The marketing emphasized IP and concept over character.
There wasn’t anything aggressively wrong with the marketing. The two previews were okay, even if the teaser was pulpier than the trailer, and the poster art, while generic, laid out the pitch pretty succinctly. But the overriding notion of the trailers and commercials were more about the idea of a new Charlie’s Angels movie versus whatever character-specific charms the film had to offer. This is where the perils of using a useless IP comes into play. Not only are audiences not interested in Charlie’s Angels, but the use of that IP forces the marketing to spend its time both setting up the known status quo and justifying it and/or (in this case) showing how this version is different from the others. Had this just been a rip-off of Charlie’s Angels, then the marketing could have spent more time showing off the various charms of its core heroic trio.
It counted on interest in an IP that didn’t exist.
As a general rule, if your sequel or revamp exists because the studio wants to will it into existence or because the filmmakers want another go at bat, you’re starting at a disadvantage.

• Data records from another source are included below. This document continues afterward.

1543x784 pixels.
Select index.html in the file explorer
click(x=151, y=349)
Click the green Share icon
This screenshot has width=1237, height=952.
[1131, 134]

This isn’t the 1990’s or the 2000’s, where the mere idea of a big budget version of a previously known TV show, video game or comic book is in itself a big deal. Sadly, theatrical moviegoing has lost that place atop the tower, and the equation has changed. Once a property like Charlie’s Angels proved itself to be a big deal because it was made into a movie, but now Charlie’s Angels exists as a movie because it was once a big deal. Moreover, IP that was concept-driven (as opposed to character-specific) is arguably about as risky as an outright original. A mere rip-off of Charlie’s Angels wouldn’t have begun at a “justify this” disadvantage.
It was just another Charlie’s Angels movie.
Jumanji: Welcome to the Jungle and Jurassic World showed that you could get audiences excited about a revamp of a long-gestating property with the right formula. In those two cases, the formula was “make this movie interesting even for folks who don’t care about the IP.” Welcome to the Jungle was an inversion of the 1995 movie (the kids get sucked into the game, as opposed to the game’s elements popping up in the real world), with kid-friendly movie stars (Dwayne Johnson, Kevin Hart, Karen Gillan and Jack Black) and the use of video game tropes to give the news a “new” edge. Jurassic World had a kid-friendly star in Chris Pratt and a terrific hook, namely that, 20 years after Jurassic Park, the theme park was now a functioning reality. All due respect, Charlie’s Angels offered nothing for folks who didn’t care about Charlie’s Angels.